*** DATA ***

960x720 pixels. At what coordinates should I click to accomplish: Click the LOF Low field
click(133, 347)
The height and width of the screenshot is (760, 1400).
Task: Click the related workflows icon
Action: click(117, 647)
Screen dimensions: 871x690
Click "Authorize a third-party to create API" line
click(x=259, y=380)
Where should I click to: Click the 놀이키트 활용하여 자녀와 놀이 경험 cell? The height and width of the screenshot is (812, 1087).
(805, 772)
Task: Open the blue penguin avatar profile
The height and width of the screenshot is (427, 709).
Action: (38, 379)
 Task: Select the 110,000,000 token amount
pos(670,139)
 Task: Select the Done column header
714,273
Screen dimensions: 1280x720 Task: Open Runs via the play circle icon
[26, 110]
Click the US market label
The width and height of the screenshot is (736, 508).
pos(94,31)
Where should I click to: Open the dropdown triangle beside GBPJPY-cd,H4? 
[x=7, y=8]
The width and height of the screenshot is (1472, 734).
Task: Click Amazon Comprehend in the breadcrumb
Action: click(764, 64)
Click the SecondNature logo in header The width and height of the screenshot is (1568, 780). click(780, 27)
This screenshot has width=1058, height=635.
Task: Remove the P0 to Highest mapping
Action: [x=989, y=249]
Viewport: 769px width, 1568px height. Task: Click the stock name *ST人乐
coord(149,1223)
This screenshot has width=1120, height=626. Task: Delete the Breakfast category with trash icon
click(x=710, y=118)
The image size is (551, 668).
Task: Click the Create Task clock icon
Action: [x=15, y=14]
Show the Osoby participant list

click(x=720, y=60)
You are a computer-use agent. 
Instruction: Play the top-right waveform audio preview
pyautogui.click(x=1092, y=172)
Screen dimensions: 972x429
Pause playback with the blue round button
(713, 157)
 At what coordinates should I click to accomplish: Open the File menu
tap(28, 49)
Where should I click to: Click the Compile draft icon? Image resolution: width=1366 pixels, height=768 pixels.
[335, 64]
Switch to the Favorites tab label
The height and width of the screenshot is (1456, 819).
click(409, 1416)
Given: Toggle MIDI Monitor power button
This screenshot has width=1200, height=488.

***

* PROBLEM *
Lines from the one that contains "Given: Toggle MIDI Monitor power button" through the final line of the entries must be duplicated exactly, and no other lines.

* RESULT OF THIS TASK *
Given: Toggle MIDI Monitor power button
This screenshot has width=1200, height=488.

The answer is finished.